## PROBLEM TO WORK ON
In the open letter to UK Deobandis below, which three cities are named as homes of Deobandi institutions?

## PASSAGE TO READ
Political

An Open Call to UK Deobandis

Islamabad’s recent Palestine conference brought forth a defining moment from Mufti Taqi Usmani — one of the most senior voices in the global Deobandi movement. With the Gaza Strip under siege, the scholar declared it obligatory for Muslim leaders to declare jihad against Israel, urging action beyond resolutions and peaceful protests grounded in Islamic principles.

This was not a fringe statement. It was a call from a scholar at the heart of the Deobandi tradition — a tradition with a long, blood-stained history of resistance against injustice. And yet, across the United Kingdom, where the Deobandi network of mosques and madrasas is vast and influential, the response has been disappointingly muted.

Your Leader Has Spoken

Deobandi institutions in the UK — in cities such as Leicester, Blackburn, and Dewsbury — take pride in their lineage to scholars like Taqi Usmani. But in the face of daily atrocities in Gaza, too many remain silent, hesitant, or apologetic.

Your leader has spoken. Now you must follow suit.

Bring the Mandate to the Mimbar

This fatwa — this urgent call for clarity — must be brought to your Friday pulpits. Let your congregations understand what jihad truly means: not chaos, not terror, but the removal of oppression. The Deobandi tradition does not shy away from this word — it defines it. The West has reduced it to a caricature, something to be feared or dismissed. You must reclaim it.

Jihad, as envisioned by Taqi Usmani and generations of Deobandi scholars before him, is an Islamic duty in the face of injustice — and Palestine is the crisis that demands it today.

Have You Forgotten Your History?

## MATERIAL PROVIDED
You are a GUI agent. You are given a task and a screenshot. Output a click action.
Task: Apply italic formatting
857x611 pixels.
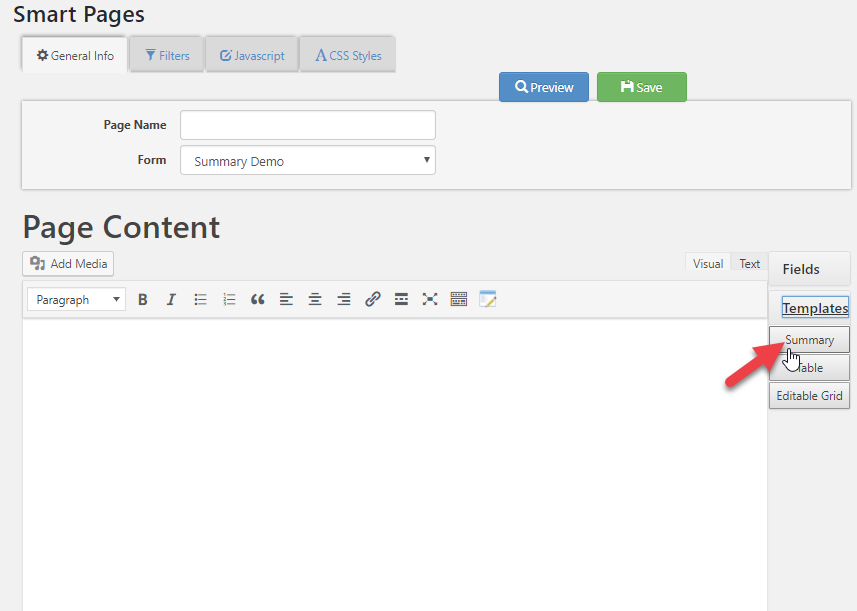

## SOLUTION TO THE EXERCISE
Leicester, Blackburn, and Dewsbury.